If the Bible seems to be a strange explanation for life and reality, science has even stranger explanations. The science of quantum physics is rife with controversial explanations of experimental results that seem to make no sense in physical terms, but make very good sense in spiritual terms. Indeed, the Bible’s second verse concerns creation in terms that sound very much like quantum physics.
“And the earth was without form, and void; and darkness was upon the face of the deep. And the Spirit of God moved upon the face of the waters.” (Genesis 1:2)
Quantum physics, according to some scientists, describes reality in terms of a formless condition which has no specific reality until perceived by a conscious mind.

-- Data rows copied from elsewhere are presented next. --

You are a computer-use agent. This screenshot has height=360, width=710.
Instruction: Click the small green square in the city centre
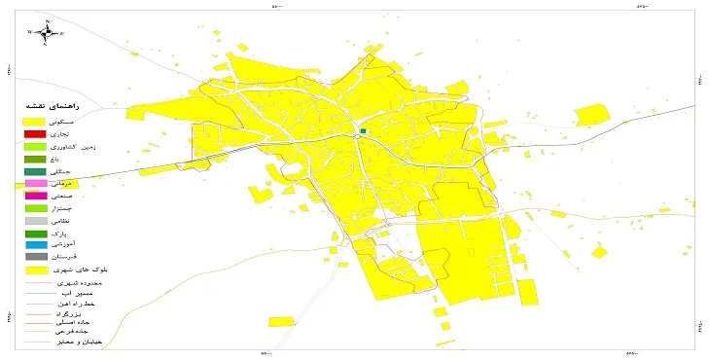(363, 130)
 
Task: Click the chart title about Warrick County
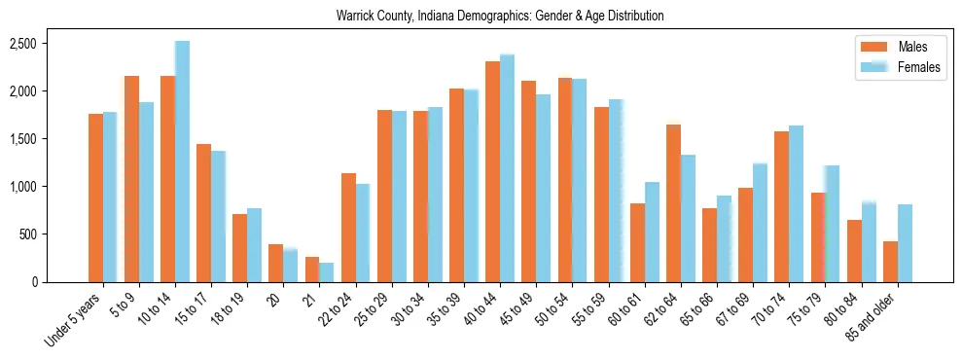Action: [x=500, y=16]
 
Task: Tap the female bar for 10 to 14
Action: [x=182, y=162]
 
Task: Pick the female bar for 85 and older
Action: [x=905, y=243]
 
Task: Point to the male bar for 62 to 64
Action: [x=673, y=203]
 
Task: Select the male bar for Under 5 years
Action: [x=95, y=198]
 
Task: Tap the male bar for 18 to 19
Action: [x=239, y=248]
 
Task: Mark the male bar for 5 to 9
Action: [x=131, y=179]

My purpose here, however, is not to support or refute the Biblical account, but rather, to reassure any and all conservatives that they need not respond in summary form to “gotcha” questions which carry so many convoluted implications. Instead, they might refer to the fact that there are many profound questions which science cannot answer, such as, why is there something instead of nothing?
For Christian politicians, the response I suggest goes something like this. “Here are my religious beliefs as they relate to my political philosophy. I believe that all men are created equal, endowed by their Creator with certain unalienable rights, among which are life, liberty and the pursuit of happiness. Also, I believe that Congress should make no law respecting an establishment of religion, nor prohibiting the free exercise thereof.”
Perhaps a liberal reporter might not recognize where those words come from.